ACTION ITEM — Transcribe the records below exactly, leaving out any pictures.
** Opening DATASET RECORDS block **
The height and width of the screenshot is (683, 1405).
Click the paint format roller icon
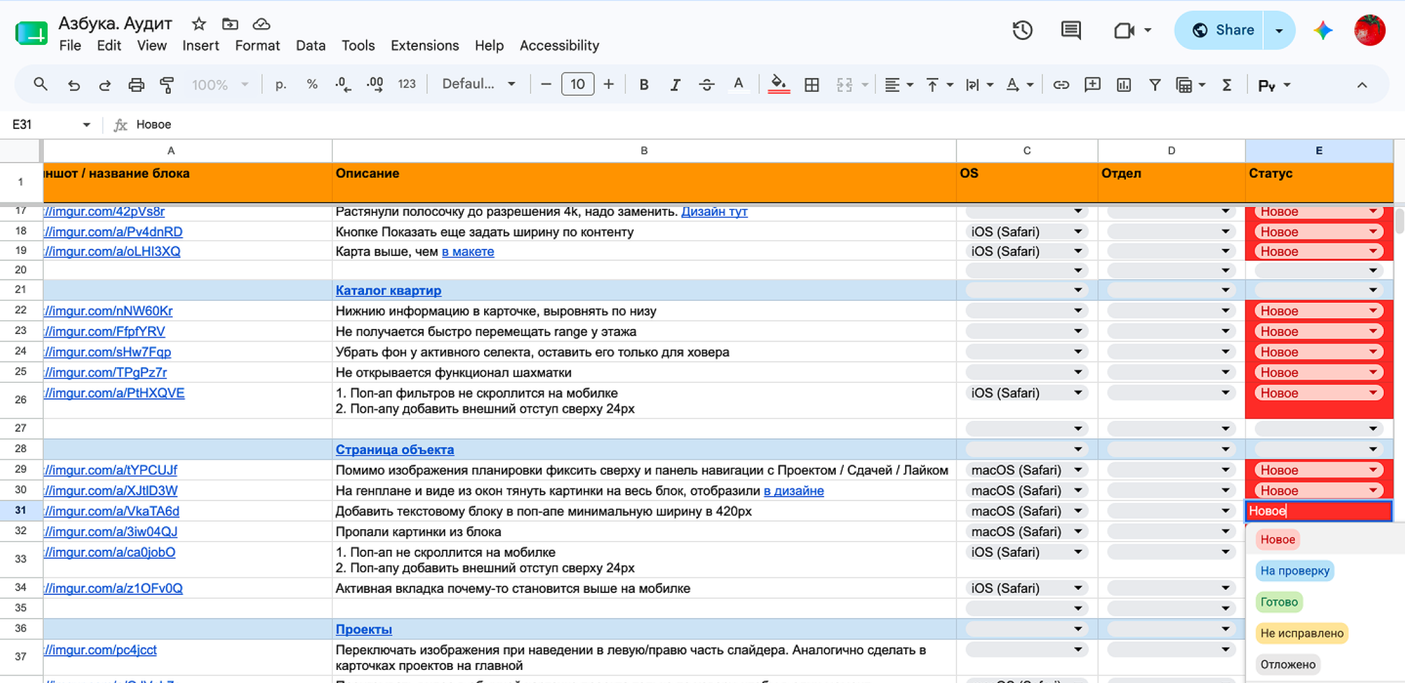click(167, 85)
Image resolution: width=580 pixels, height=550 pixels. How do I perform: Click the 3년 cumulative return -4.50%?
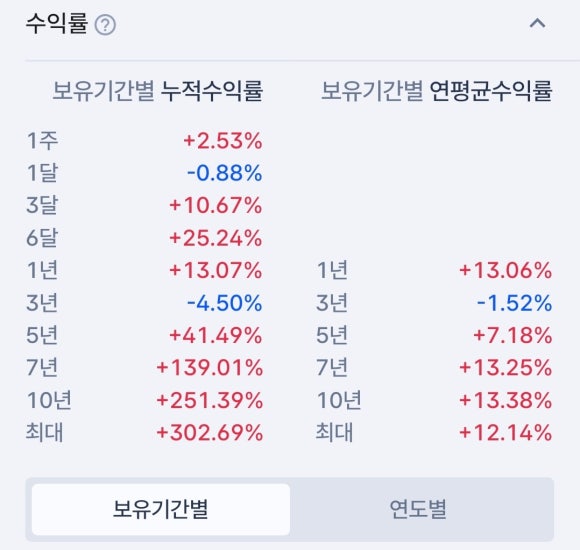[225, 303]
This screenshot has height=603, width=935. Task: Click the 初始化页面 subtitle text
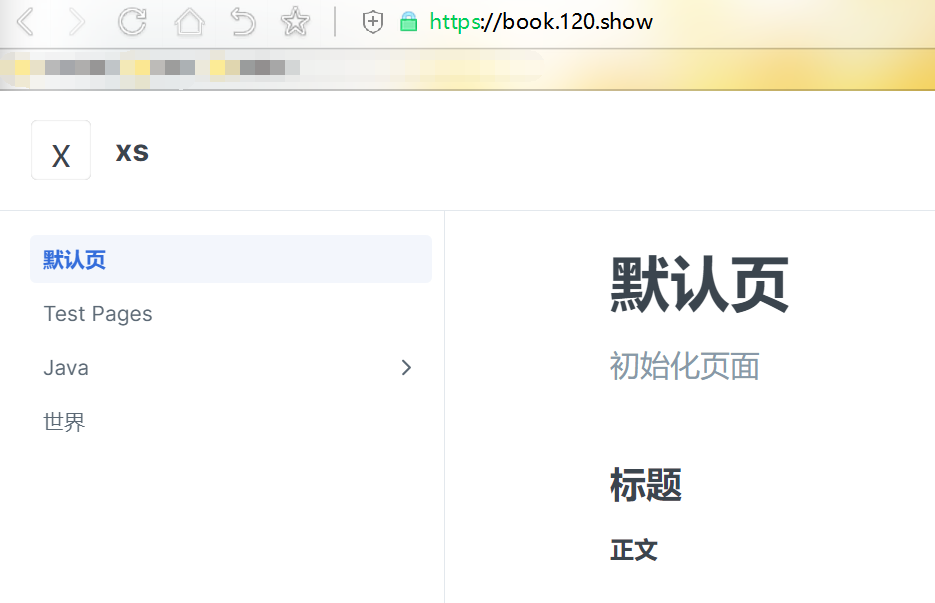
** Closing DATASET RECORDS block **
WRITTEN SOLUTION —
The height and width of the screenshot is (683, 1405).
Click the paint format roller icon
click(167, 85)
Image resolution: width=580 pixels, height=550 pixels. How do I perform: Click the 3년 cumulative return -4.50%?
[225, 303]
This screenshot has height=603, width=935. Task: Click the 初始化页面 subtitle text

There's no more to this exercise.